Orientação
Segundo o trecho sobre a sentença no processo sincrético, por que hoje já não se fala em "processos distintos" de cognição e execução?

Trecho

1.1.2. Da sentença no processo sincrético

Datado de 1973, nosso Código de Processo Civil inspirou-se profundamente nos ensinamentos do processualista italiano Enrico Tullio Liebman, o qual defendeu, em meados dos anos quarenta, tese segundo a qual cognição e execução constituem dois processos autônomos e separados.

Para Liebman "a doutrina européia não duvida em considerá-los autônomos. Assim era em direito romano, pois a actio judicati era ação que não diferia de todas as outras senão por ter como pressuposto a existência do judicatum anteriormente proferido." (apud CÂMARA, 2006, p. 1-2).

Tal concepção reinou entre nós brasileiros, sendo que renomados juristas nacionais reproduziram tal e qual o paradigma liebmaniano, dentre eles Alfredo Buzaid, Cândido Rangel Dinamarco, Ernane Fidélis dos Santos, José Frederico Marques e Moacyr Amaral Santos.

Tomando por base as palavras de Liebman, ocorre uma sentença no processo de conhecimento e haverá outra no distinto processo executório. Note-se que pode haver ainda, entre os dois processos, mais um, que segundo parte da doutrina, também tem índole cognitiva, volto a liquidar a sentença do primeiro.

É importante salientar, porém, que a ótica de Liebman não prevaleceu perante uma pequena parte da doutrina: Eduardo Couture, Niceto Alcalá-Zamora y Castillo, Gabriel Rezende Filho, Humberto Theodoro Júnior e Alexandre Freitas Câmara são alguns dos que perceberam a dicotomia liebmaniana como prejudicial ao correto entendimento do assunto.

Hodiernamente, de fato, com as reformas (especialmente as Leis 10.444/02 e 11.232/05) sofridas pelo Código Processual, já não há que se falar em "processos distintos", mas em "módulos processuais", termo originariamente usado por Marcelo Lima Guerra. É que não há mais que se falar de processo cognitivo e executivo, mas daquele que nasce da justaposição sucessiva destes e ao qual costuma dar-se o nome de processo "sincrético" ou "misto", o qual engloba também o módulo de liquidação de sentença, quando esta for necessária. Neste diapasão, "sentença" seria o ato do juiz singular que, após provocação da parte, declara a lei aplicável à demanda, com intuito de extinguir determinado módulo processual.

Linhas exibidas

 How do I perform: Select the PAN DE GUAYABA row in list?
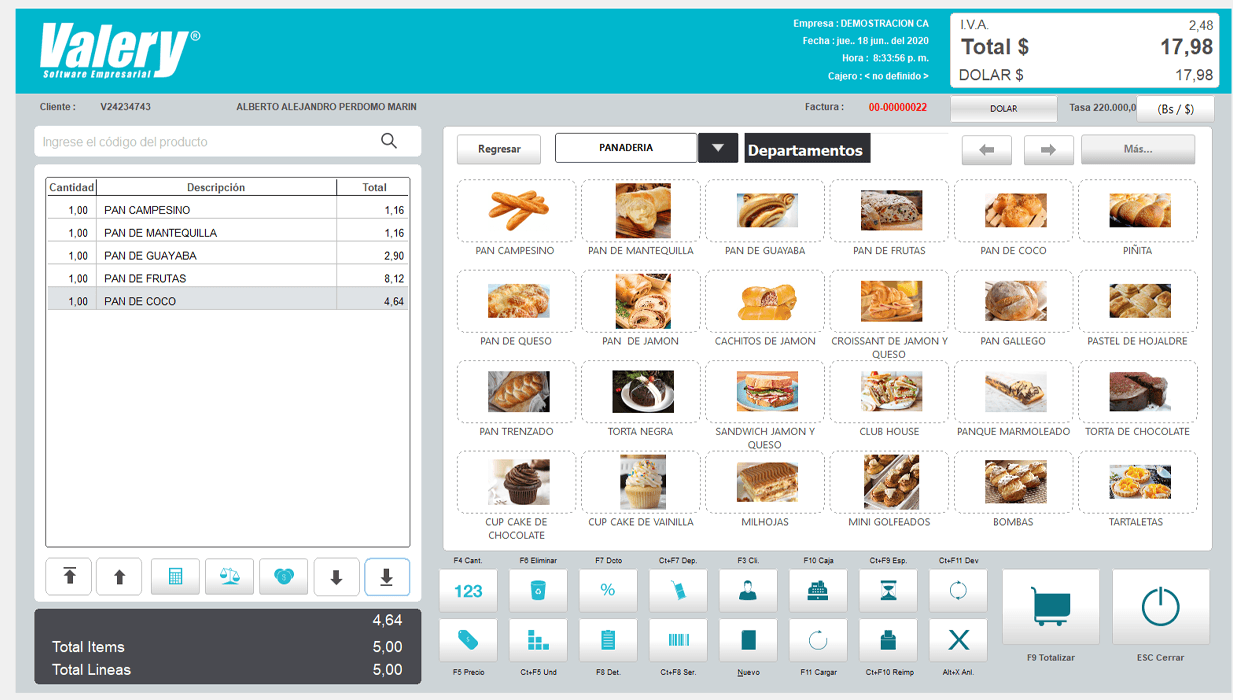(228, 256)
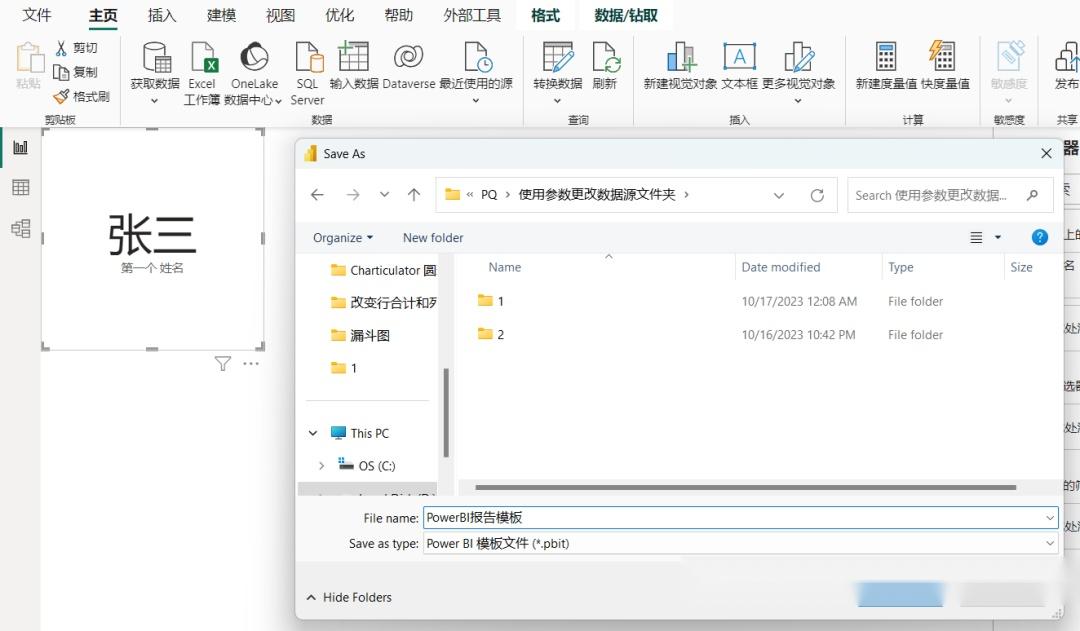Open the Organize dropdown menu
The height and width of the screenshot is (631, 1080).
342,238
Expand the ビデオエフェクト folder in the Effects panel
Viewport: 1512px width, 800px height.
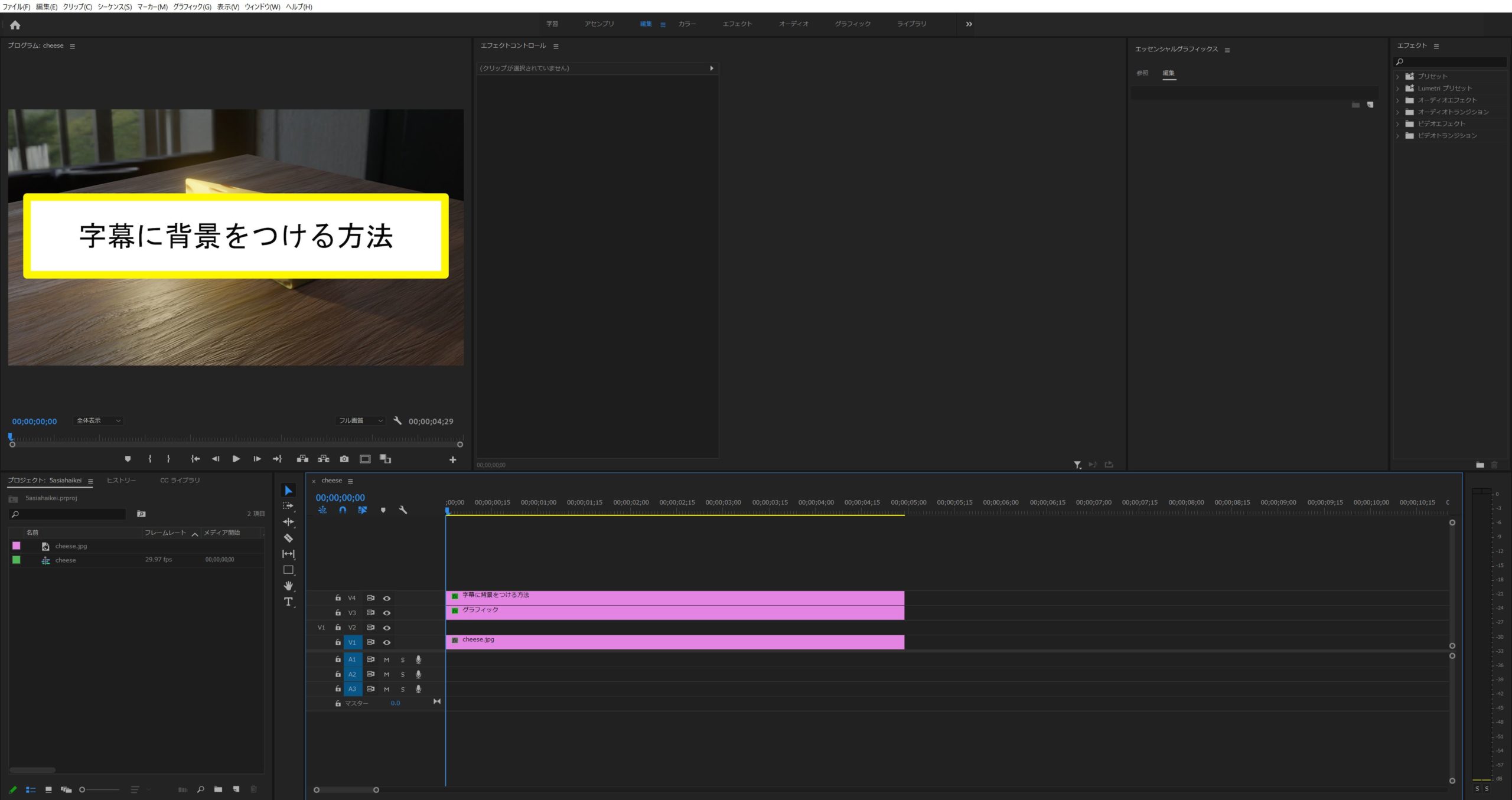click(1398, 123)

Resposta correta
Porque as reformas do Código de Processo Civil, especialmente as Leis 10.444/02 e 11.232/05, mudaram isso. Agora se fala em "módulos processuais". Há um só processo, que nasce da justaposição sucessiva do cognitivo e do executivo e se chama "sincrético" ou "misto". Ele engloba também o módulo de liquidação de sentença, quando esta for necessária.